The problem = Put every line of the rows below into a JSON array of strings, one string per line, omitting blank lines.
Segment Start: Supplied material
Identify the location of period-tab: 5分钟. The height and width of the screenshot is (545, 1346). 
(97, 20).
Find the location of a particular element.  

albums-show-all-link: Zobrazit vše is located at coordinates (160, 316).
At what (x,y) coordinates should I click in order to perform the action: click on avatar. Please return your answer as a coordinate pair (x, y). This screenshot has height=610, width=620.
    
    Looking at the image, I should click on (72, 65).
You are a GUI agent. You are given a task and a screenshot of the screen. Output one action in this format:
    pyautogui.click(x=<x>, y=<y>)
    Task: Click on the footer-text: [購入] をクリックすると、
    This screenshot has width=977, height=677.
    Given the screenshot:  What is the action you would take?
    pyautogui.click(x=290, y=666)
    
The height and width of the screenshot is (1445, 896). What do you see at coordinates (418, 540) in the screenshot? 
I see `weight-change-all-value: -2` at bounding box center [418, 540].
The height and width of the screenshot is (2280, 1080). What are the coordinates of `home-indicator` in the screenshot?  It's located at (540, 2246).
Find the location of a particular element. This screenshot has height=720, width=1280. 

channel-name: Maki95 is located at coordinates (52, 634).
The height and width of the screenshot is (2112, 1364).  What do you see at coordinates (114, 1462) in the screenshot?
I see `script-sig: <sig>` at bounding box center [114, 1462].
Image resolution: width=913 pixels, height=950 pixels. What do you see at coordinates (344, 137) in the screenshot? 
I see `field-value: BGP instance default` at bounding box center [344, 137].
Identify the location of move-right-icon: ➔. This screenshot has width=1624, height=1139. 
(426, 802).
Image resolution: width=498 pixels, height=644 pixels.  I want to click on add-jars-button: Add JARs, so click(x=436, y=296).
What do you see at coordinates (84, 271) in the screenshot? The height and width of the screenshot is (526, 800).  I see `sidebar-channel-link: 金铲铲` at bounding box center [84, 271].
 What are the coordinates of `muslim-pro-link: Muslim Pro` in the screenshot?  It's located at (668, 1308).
Segment End: Supplied material
Result of the exercise =
[
  "Identify the location of period-tab: 5分钟. The height and width of the screenshot is (545, 1346). ",
  "(97, 20).",
  "Find the location of a particular element.  ",
  "albums-show-all-link: Zobrazit vše is located at coordinates (160, 316).",
  "At what (x,y) coordinates should I click in order to perform the action: click on avatar. Please return your answer as a coordinate pair (x, y). This screenshot has height=610, width=620.",
  "    Looking at the image, I should click on (72, 65).",
  "You are a GUI agent. You are given a task and a screenshot of the screen. Output one action in this format:",
  "    pyautogui.click(x=<x>, y=<y>)",
  "    Task: Click on the footer-text: [購入] をクリックすると、",
  "    This screenshot has width=977, height=677.",
  "    Given the screenshot:  What is the action you would take?",
  "    pyautogui.click(x=290, y=666)",
  "The height and width of the screenshot is (1445, 896). What do you see at coordinates (418, 540) in the screenshot? ",
  "I see `weight-change-all-value: -2` at bounding box center [418, 540].",
  "The height and width of the screenshot is (2280, 1080). What are the coordinates of `home-indicator` in the screenshot?  It's located at (540, 2246).",
  "Find the location of a particular element. This screenshot has height=720, width=1280. ",
  "channel-name: Maki95 is located at coordinates (52, 634).",
  "The height and width of the screenshot is (2112, 1364).  What do you see at coordinates (114, 1462) in the screenshot?",
  "I see `script-sig: <sig>` at bounding box center [114, 1462].",
  "Image resolution: width=913 pixels, height=950 pixels. What do you see at coordinates (344, 137) in the screenshot? ",
  "I see `field-value: BGP instance default` at bounding box center [344, 137].",
  "Identify the location of move-right-icon: ➔. This screenshot has width=1624, height=1139. ",
  "(426, 802).",
  "Image resolution: width=498 pixels, height=644 pixels.  I want to click on add-jars-button: Add JARs, so click(x=436, y=296).",
  "What do you see at coordinates (84, 271) in the screenshot? The height and width of the screenshot is (526, 800).  I see `sidebar-channel-link: 金铲铲` at bounding box center [84, 271].",
  " What are the coordinates of `muslim-pro-link: Muslim Pro` in the screenshot?  It's located at (668, 1308)."
]